Saved data entries:
┌──
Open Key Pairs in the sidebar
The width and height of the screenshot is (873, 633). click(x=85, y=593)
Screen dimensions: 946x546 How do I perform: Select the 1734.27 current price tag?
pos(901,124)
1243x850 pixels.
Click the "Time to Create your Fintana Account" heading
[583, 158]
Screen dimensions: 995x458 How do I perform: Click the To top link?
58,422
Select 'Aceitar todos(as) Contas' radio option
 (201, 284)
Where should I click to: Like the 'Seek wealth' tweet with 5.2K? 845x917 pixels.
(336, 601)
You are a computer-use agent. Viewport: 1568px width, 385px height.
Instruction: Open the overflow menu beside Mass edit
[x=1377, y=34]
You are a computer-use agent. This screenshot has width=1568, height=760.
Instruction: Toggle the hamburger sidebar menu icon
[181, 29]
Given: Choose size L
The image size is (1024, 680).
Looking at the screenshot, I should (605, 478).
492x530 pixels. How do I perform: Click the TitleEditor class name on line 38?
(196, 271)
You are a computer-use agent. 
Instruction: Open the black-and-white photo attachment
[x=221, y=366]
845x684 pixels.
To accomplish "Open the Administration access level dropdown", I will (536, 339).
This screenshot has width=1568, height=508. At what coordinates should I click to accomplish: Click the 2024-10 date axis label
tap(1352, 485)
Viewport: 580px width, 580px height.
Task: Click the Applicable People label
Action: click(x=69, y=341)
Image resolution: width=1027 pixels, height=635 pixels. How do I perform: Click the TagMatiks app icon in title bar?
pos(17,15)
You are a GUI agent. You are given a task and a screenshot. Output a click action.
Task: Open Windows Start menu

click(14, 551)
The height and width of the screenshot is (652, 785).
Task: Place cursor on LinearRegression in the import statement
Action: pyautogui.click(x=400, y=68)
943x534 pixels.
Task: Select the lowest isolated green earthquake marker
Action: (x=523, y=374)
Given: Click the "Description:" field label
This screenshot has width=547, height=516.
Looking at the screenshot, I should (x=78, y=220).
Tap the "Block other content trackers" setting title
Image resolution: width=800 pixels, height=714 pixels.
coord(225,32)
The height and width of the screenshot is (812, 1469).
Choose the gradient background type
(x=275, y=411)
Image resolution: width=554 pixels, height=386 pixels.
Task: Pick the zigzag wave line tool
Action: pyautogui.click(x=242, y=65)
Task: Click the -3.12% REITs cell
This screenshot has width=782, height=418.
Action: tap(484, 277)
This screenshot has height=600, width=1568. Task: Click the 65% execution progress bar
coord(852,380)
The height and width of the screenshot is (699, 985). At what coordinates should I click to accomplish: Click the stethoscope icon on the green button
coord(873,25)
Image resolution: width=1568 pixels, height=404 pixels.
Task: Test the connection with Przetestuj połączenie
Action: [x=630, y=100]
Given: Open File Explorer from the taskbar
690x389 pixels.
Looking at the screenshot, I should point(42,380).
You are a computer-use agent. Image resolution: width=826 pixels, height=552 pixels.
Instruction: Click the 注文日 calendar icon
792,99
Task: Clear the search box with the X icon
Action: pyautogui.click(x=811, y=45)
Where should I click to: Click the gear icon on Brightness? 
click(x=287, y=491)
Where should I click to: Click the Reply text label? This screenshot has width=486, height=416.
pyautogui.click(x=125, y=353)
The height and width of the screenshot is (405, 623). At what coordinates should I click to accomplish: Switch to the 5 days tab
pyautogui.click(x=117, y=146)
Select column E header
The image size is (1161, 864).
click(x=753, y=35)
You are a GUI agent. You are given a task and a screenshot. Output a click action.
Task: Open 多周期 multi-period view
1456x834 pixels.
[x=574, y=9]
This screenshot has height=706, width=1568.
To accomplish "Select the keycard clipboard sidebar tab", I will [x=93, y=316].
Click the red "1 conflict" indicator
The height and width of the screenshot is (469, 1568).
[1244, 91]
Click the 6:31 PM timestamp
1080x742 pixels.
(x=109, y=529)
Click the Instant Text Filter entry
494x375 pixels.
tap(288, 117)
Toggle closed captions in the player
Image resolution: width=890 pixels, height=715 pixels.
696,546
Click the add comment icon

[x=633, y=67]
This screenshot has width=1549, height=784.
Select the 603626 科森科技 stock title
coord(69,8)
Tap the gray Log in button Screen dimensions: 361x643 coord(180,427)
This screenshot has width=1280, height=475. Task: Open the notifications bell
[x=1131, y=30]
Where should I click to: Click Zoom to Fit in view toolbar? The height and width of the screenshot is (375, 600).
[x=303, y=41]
└──
Prompt: Of all the entries above, repeat only the lines from the line that has "You are a computer-use agent. Image" to the line that has "Tap the gray", both lines included, exactly.

Your response:
You are a computer-use agent. Image resolution: width=826 pixels, height=552 pixels.
Instruction: Click the 注文日 calendar icon
792,99
Task: Clear the search box with the X icon
Action: pyautogui.click(x=811, y=45)
Where should I click to: Click the gear icon on Brightness? 
click(x=287, y=491)
Where should I click to: Click the Reply text label? This screenshot has width=486, height=416.
pyautogui.click(x=125, y=353)
The height and width of the screenshot is (405, 623). At what coordinates should I click to accomplish: Switch to the 5 days tab
pyautogui.click(x=117, y=146)
Select column E header
The image size is (1161, 864).
click(x=753, y=35)
You are a GUI agent. You are given a task and a screenshot. Output a click action.
Task: Open 多周期 multi-period view
1456x834 pixels.
[x=574, y=9]
This screenshot has height=706, width=1568.
To accomplish "Select the keycard clipboard sidebar tab", I will [x=93, y=316].
Click the red "1 conflict" indicator
The height and width of the screenshot is (469, 1568).
[1244, 91]
Click the 6:31 PM timestamp
1080x742 pixels.
(x=109, y=529)
Click the Instant Text Filter entry
494x375 pixels.
tap(288, 117)
Toggle closed captions in the player
Image resolution: width=890 pixels, height=715 pixels.
696,546
Click the add comment icon

[x=633, y=67]
This screenshot has width=1549, height=784.
Select the 603626 科森科技 stock title
coord(69,8)
Tap the gray Log in button Screen dimensions: 361x643 coord(180,427)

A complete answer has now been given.